Kommentar Facebook-Partys: Auf der Autobahn des Irrsinns

Innenminister der Länder fordern ein Verbot von Facebook-Partys. Als Stimme der Vernunft tritt ihnen einer entgegen, von dem man es am wenigsten erwartet hätte.

Alles Verbrecher? Facebook-Party in Wuppertal. Bild: dpa

Man weiß, dass eine Debatte ihren Höhepunkt überschritten hat, wenn Wolfgang Bosbach die Stimme der Vernunft ist. Von Bosbach stammt immerhin der Satz, niemand könne "das Recht geltend machen, unerkannt durch die Stadt zu gehen".

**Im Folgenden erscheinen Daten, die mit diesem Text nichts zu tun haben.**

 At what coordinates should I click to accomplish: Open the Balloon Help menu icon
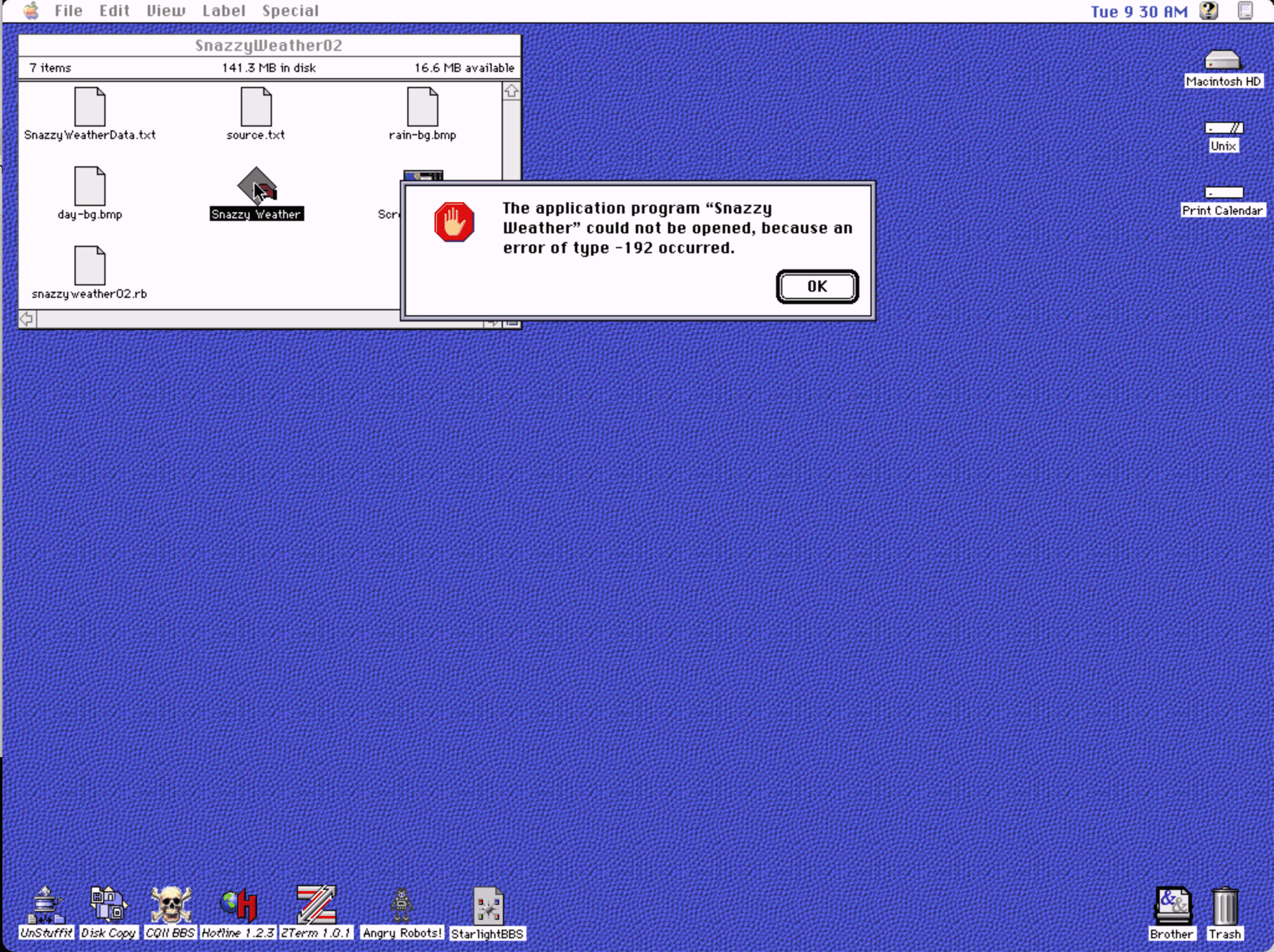click(1208, 11)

Nun aber mahnt Bosbach zur Besonnenheit und weist darauf hin, dass man ja schließlich auch Fußballspiele nicht verbiete. Wie kommt es, dass Bosbach so einen durch und durch genauen und vernünftigen Satz sagt? Er wurde auf der Autobahn des Irrsinns überholt.

Drei Landesinnenminister haben das Verbot von Facebook-Partys gefordert. In den vergangenen Wochen sind mehrere Blumenkübel durch außer Kontrolle geratene Partys, die auf Facebook angekündigt worden waren, beschädigt worden.

Um über die Gefahren von Facebook aufzuklären, sei ein Internetführerschein nötig, sagte der niedersächsische Innenminister Uwe Schünemann, den Freunde "Schiebi" nennen.

Der Führerschein könnte in Schulen erworben werden, wo Lehrer an antiken Commodore-Maschinen ab Herbst 2021, wenn der Lehrplan auf die neuen Bedürfnisse abgestimmt worden sein wird, Kindern erklären werden, dass es einmal etwas gab, das Facebook hieß, ein Netzwerk von Menschen mit Digitalkameras.

Bosbach, dessen bisherige politische Glanzleistung die Forderung nach einem Verbot von Paintball war, gefällt sich in seiner Rolle als Elder Statesman der CDU. Ob man Veranstalter von Facebook-Partys grundsätzlich als Störer qualifiziere, sei "eine grundsätzliche rechtliche Weichenstellung".

"Grundweiche Rechtsstellungen"

Vor kurzem war ich auf einer Party, ein Bekannter wies darauf hin, dass er Amerikaner sei. "Wenn ich irgendwo in eine Schlägerei gerate, kommt gleich die CIA mit einem Hubschrauber und holt mich da raus", sagte er. "Aber das kann doch gar nicht sein, woher sollen die das denn wissen?", fragte die Gastgeberin.

So wie diese Gastgeberin verhält sich Bosbach. Jemand steht knietief im Sommerloch und brüllt ein paar haltlose Forderungen, und Bosbach schnallt die Brille etwas fester und doziert über "grundweiche Rechtsstellungen", "unausweichliche Turnübungen" und "rechtsdrehende Folsäuren".

Er versteht den Witz nicht. Landesinnenminister reden da, nicht etwa Fußballerinnen oder Soapstars. Landesinnenminister. Was die aus ihren Kneipen herausrufen, kommentieren normalerweise nicht einmal ihre Ehefrauen. Wo bleibt Bosbachs tiefsinnige Erklärung, dass man schließlich auch nicht Postkarten verbiete, und wann kommt seine Betrachtung "Warum ich manche Dinge verbieten will und manche nicht" endlich in die Buchläden?

Nach dem Sommer erst, bis dahin ist Loch. Und wenn doch wenigstens die Sonne einmal schiene.